The state of Florida reported that it had exceeded the consent decree's hiring goals in the past two years and that "academic quality and grades of the applicants have not suffered." The Department of Justice has sued the city of Indianapolis to require it to modify its consent decree. The city is fighting this effort and its brief before the district court states "there is a legitimate government concern that there be a minority and female representation in the Public Safety Department. Richard Hudnut, the conservative Republican Mayor of Indianapolis, has stated that the Department's "decision to turn back the clock on Affirmative Action and Equality of Opportunity is wrong constitutionally, it's wrong morally, and it's wrong politically."
Opponents of DOJ's actions say that the Department's actions are based on a faulty interpretation of the Stotts decision. They point out that the Supreme Court only addressed the issue of layoffs in Stotts, not whether race consciousness is permissible in hirings and promotions. The Court merely held that a bona-fide seniority system takes precedence over an affirmative action plan which does not address the issue of layoffs.

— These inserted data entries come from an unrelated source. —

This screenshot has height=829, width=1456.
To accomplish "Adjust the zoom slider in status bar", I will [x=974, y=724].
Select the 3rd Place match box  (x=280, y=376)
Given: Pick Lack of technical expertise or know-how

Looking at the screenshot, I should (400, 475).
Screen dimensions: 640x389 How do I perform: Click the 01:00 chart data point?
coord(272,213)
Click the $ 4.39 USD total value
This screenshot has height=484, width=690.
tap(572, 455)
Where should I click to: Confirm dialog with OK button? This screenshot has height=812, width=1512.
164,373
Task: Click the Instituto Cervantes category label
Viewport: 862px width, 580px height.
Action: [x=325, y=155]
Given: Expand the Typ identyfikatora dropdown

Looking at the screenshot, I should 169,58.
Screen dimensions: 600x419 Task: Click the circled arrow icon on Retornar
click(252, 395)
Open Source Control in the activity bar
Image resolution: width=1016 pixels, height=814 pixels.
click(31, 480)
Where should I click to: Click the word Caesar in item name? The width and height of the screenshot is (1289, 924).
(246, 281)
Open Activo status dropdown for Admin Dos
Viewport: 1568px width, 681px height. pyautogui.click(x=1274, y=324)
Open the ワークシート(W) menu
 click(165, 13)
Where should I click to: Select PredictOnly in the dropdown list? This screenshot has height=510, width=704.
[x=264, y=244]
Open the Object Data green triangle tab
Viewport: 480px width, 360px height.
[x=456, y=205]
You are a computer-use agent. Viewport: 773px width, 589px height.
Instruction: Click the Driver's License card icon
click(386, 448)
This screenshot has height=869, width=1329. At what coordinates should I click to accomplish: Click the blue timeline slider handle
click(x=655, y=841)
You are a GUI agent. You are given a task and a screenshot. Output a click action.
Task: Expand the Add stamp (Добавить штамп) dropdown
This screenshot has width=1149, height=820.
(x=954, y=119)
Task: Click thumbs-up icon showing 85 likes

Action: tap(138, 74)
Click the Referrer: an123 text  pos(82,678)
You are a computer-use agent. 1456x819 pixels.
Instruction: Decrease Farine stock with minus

Thus, civil rights advocates maintain that Stotts is limited to court-imposed affirmative action plans that do not take into consideration rights held under a legitimate seniority system.
Further, it is claimed that DOJ's interpretation ignores the distinction between "make-whole" relief for the identified victims of discrimination and "prospective relief" designed to dismantle patterns of job discrimination and to insure that future employment opportunities are allocated on a nondiscriminatory basis. Courts of Appeals have unanimously recognized that in some cases the need to eradicate the effects of widespread discrimination calls for prospective race- or gender-conscious affirmative relief in hiring and promotion. The Supreme Court has also given its approval to such relief in Weber (443 U.S. 193 (1979)), Bakke (438 U.S. 265 (1978)), and Fullilove (448 U.S. 448 (1980)).
This view of civil rights lawyers has received support from the courts. Since Stotts, courts of appeals for seven federal circuits have rejected the Department's broad interpretation of the decision. For example, on June 5, 1985 a district court rejected the Department's effort to modify its consent decrees with the city of Buffalo's police and fire departments. The decision stated:
The difference between Stotts and the cases pending here are so great that there should be no serious questions concerning the impact of Stotts.
In addition to misreading the Supreme Court's decision in Stotts, civil rights groups have questioned DOJ's actions in this area because the reopening of settled employment discrimination cases has the potential to:
cause substantial expense for local governments rekindle emotional issues regarding, racial, ethnic, and gender discrimination
disrupt remedial programs which are working well
waste limited federal funds more appropriately used to address pending discrimination cases.
Further, Howard Friedman, President of the American Jewish Committee, which opposes quotas, has objected to the Department's efforts because such actions "will open old wounds, and will have the effect of increasing tensions and disrupting social peace in communities across the country."
Opponents of the Department's efforts asked Congress to place a rider on the Justice Department's authorization bill to limit the expenditure of funds to reopen judicial decrees to remove affirmative action provisions. The Department's authorization bill as reported by the House Committee on the Judiciary contains such a restriction.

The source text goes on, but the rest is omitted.